_PROBLEM_: For the data below, give the number of lines containing "Términos" and nothing more.

_RECORD SET_:
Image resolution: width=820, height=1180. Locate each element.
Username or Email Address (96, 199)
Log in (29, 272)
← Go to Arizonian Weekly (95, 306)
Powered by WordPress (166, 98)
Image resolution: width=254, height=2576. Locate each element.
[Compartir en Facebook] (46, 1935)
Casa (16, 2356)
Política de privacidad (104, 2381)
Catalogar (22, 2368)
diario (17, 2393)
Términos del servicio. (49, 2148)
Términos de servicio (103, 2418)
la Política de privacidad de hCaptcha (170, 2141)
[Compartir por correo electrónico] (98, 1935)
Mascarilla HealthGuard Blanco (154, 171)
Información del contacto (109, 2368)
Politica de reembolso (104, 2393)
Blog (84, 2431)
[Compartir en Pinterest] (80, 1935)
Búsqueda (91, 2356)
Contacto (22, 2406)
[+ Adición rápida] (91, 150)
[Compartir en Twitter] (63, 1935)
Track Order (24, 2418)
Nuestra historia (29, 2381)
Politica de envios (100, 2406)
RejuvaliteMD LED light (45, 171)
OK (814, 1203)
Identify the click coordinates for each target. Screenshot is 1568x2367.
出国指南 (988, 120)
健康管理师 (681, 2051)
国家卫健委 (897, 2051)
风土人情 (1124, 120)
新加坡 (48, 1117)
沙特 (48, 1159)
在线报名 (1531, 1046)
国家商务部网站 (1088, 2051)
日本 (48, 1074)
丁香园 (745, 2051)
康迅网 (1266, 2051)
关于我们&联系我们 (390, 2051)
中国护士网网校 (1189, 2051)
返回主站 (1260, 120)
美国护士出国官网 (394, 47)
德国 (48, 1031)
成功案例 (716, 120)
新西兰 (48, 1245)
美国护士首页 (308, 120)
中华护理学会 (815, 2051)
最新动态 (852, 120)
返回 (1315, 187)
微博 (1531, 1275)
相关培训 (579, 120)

_PROBLEM SOLUTION_: 2